_REQUIRED WORK:_ Find every line in the material below with the string "label" and state how many there are, with no other text.

_RECORD EXCERPTS:_
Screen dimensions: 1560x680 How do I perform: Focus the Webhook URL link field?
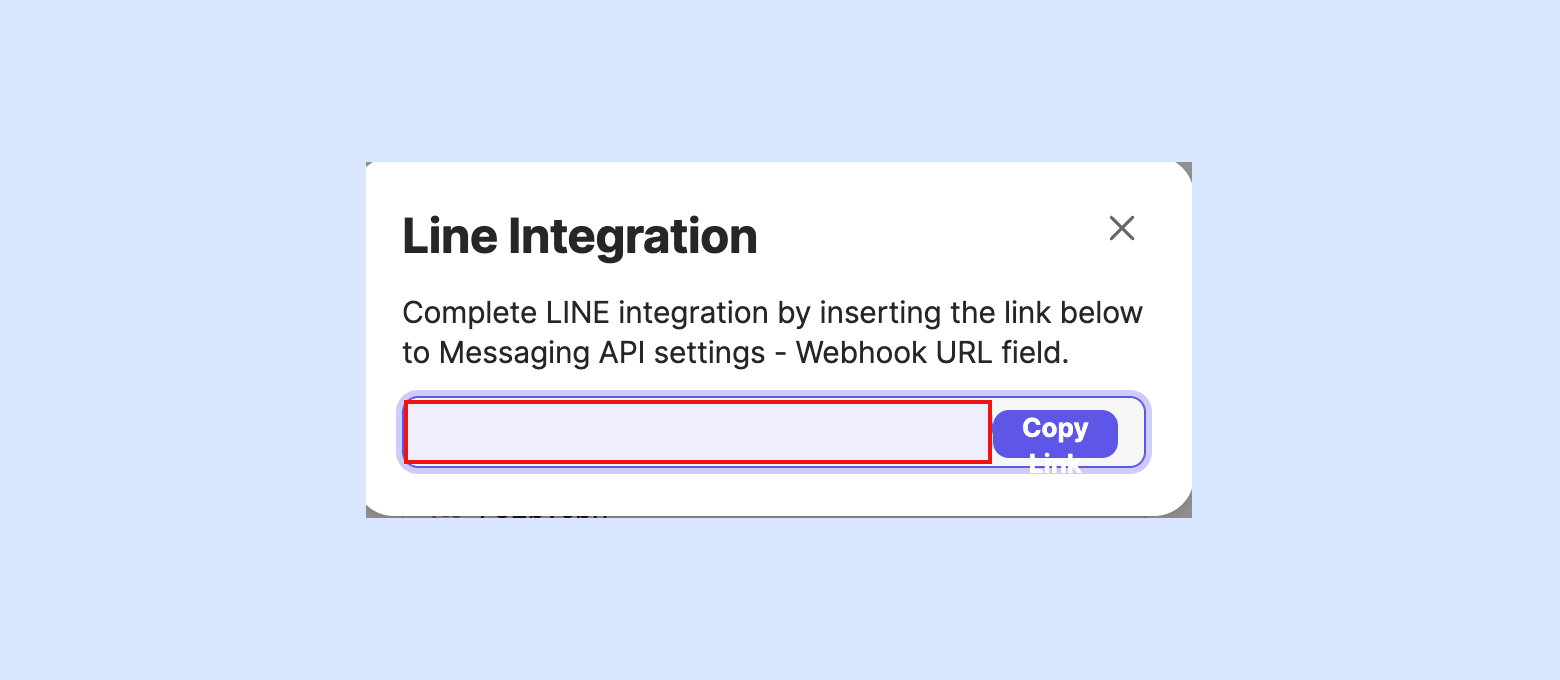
==
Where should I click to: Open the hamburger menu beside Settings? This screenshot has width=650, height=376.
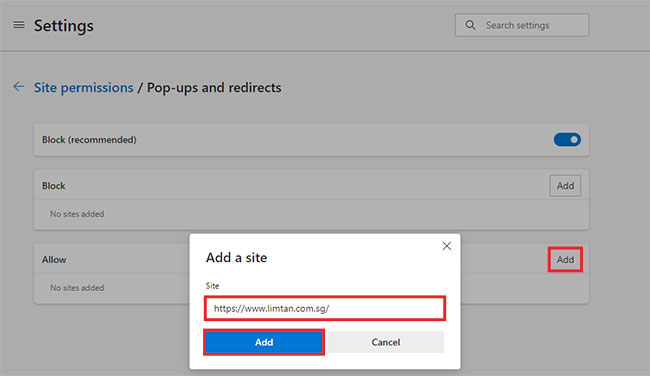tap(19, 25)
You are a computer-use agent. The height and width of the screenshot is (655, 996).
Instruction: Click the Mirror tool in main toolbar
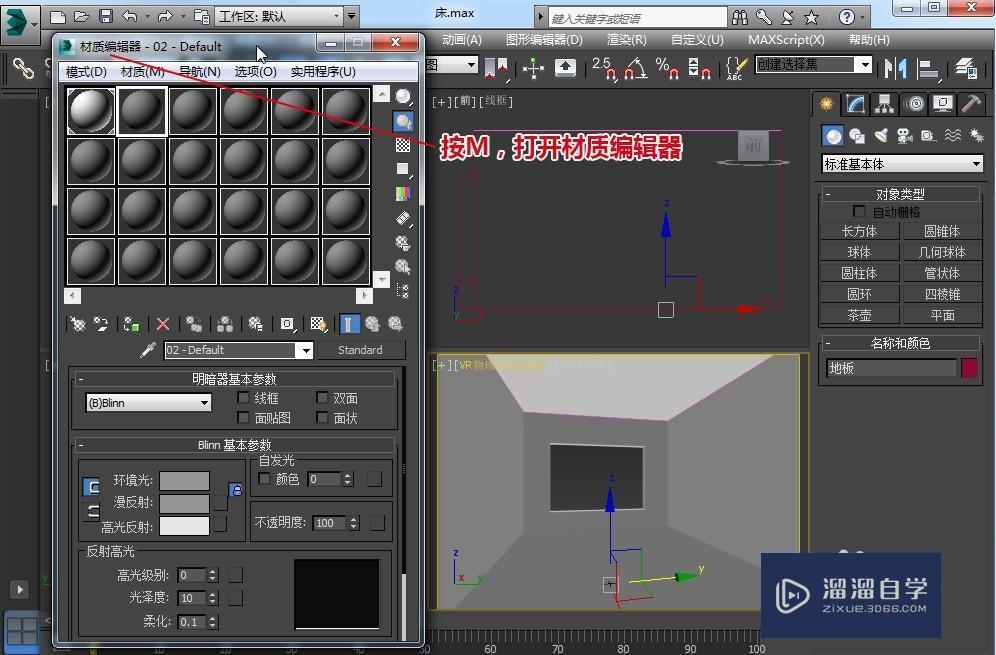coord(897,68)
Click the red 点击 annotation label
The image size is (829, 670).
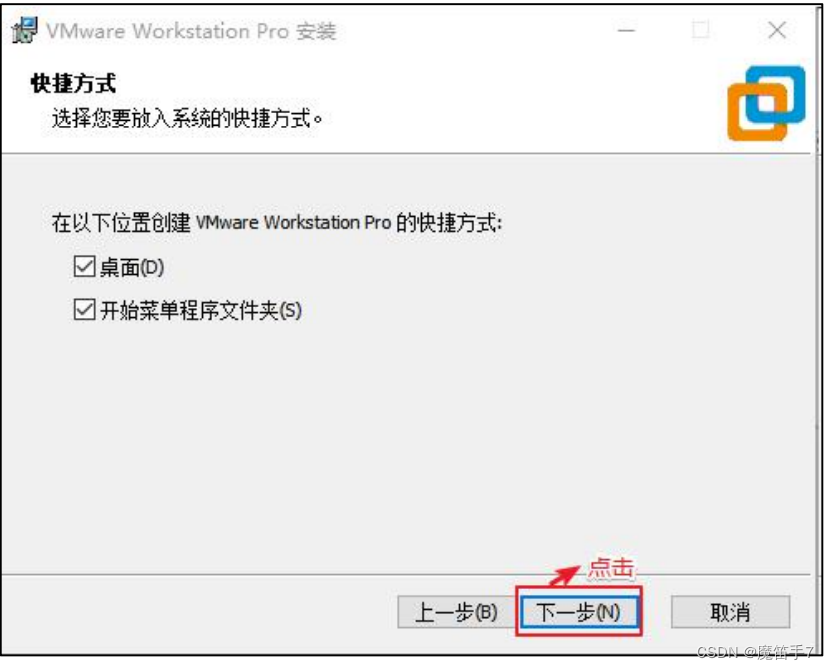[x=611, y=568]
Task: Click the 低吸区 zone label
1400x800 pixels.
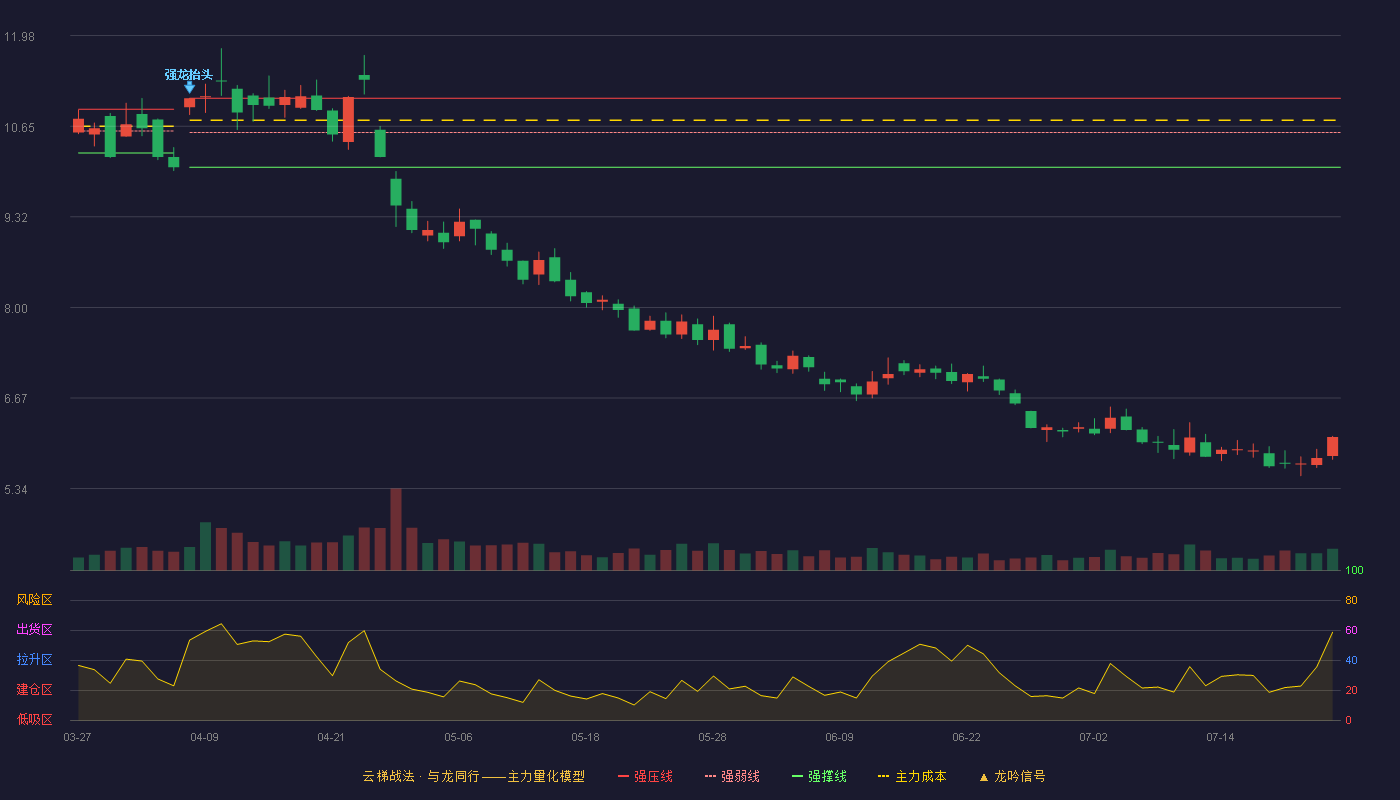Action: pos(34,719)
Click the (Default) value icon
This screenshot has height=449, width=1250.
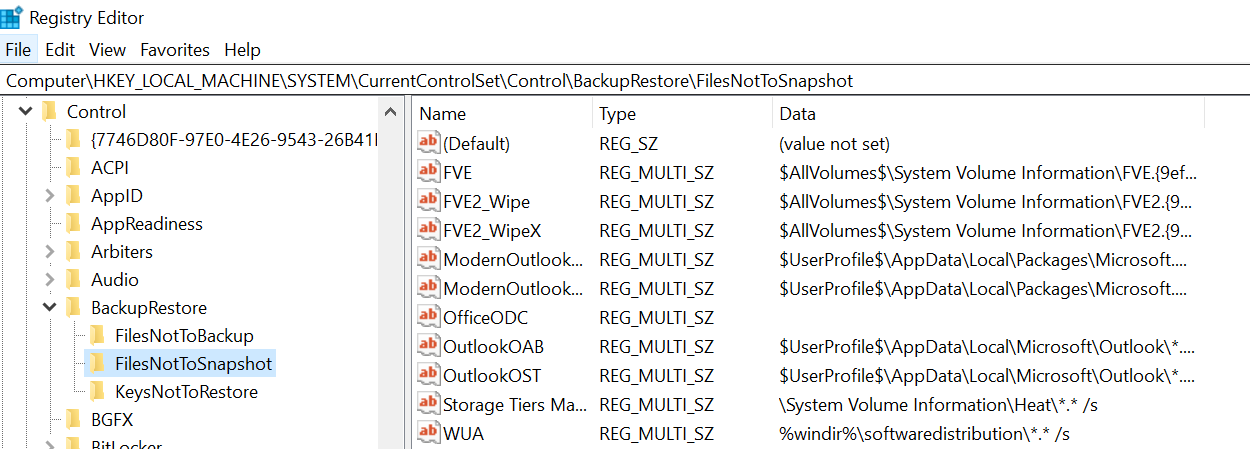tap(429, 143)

_SOLUTION TO THIS EXERCISE:_ 2